I thought I would share with you today some thoughts on the Epiphany story, taken from Mathew’s Gospel (2.1-12). I have paraphrased a reflection from Fr.John Bartunek (The Better Part) and also added my own reflections to it.
The Gospel today reveals to us 2 different responses to Christ’s coming. We see the response of Herod in comparison to the response of the Magi.
Herod had spent much of his life furthering his own personal kingdom at the expense of others’ reputation and others’ lives solely for his own personal glory. Herod most definitely feels threatened when Christ enters the scene, a King with authority from on high. All of his labours are at risk because of this supposed king.

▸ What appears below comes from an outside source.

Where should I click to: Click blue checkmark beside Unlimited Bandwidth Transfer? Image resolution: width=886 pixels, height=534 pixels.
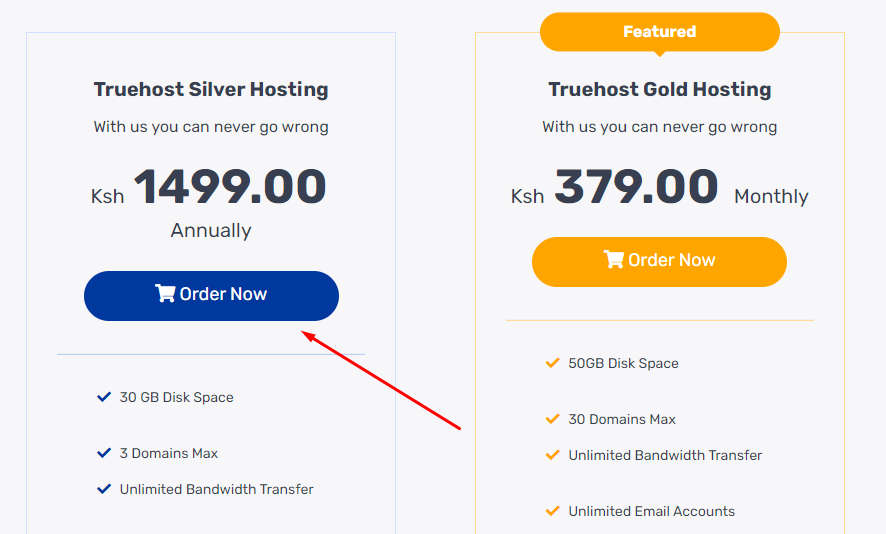tap(104, 489)
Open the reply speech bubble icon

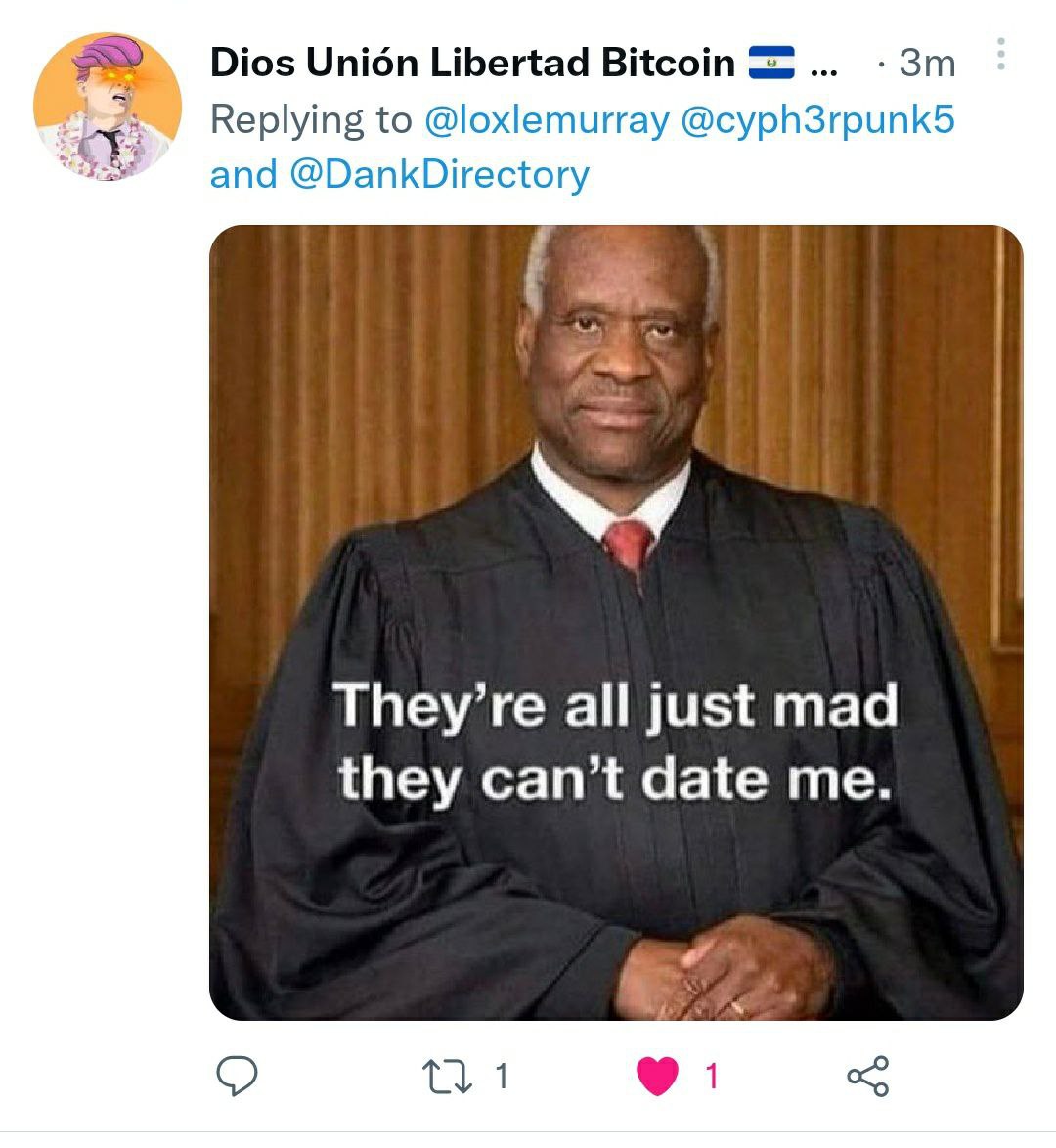tap(237, 1076)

The Magi, on the other hand, detect the coming of this long awaited King through natural signs, which God surely used to communicate with them in a way that they would understand. Far from fearing the demands that this new king might make on their own personal lives they joyfully seek him out, I’m sure through many hardships and discomforts on their long journey, and they rejoiced to know that God’s Saviour was finally coming. Instead of hoarding their treasures, the fruits of their life’s labour, they bear their gifts to Him.
This makes us think of what our response to Christ is when he comes into our lives, throughout our day to day comings and goings. As I was reflecting on this in my own life a few thoughts came to mind;
What is my response when I am faced with those special moments in my day when Christ is present to me through others? Or when he is present to me in little ways trying to guide me? Do I face these moments as inconveniences or joys?
How does my life reflect my relationship with him? Am I filled with joy when I think of the moments I can spend with Christ in prayer throughout the day? Or do I avoid these moments by getting caught up in other distractions or escapes?
How much effort do I put into seeking Christ in every moment of every day? Am I open to taking that journey with and towards Christ, whatever the cost?
Let us reflect on these conflicting reponses as we ponder the presence of the Christ-child in our lives. Whose steps are we walking in, in our hearts and our lives?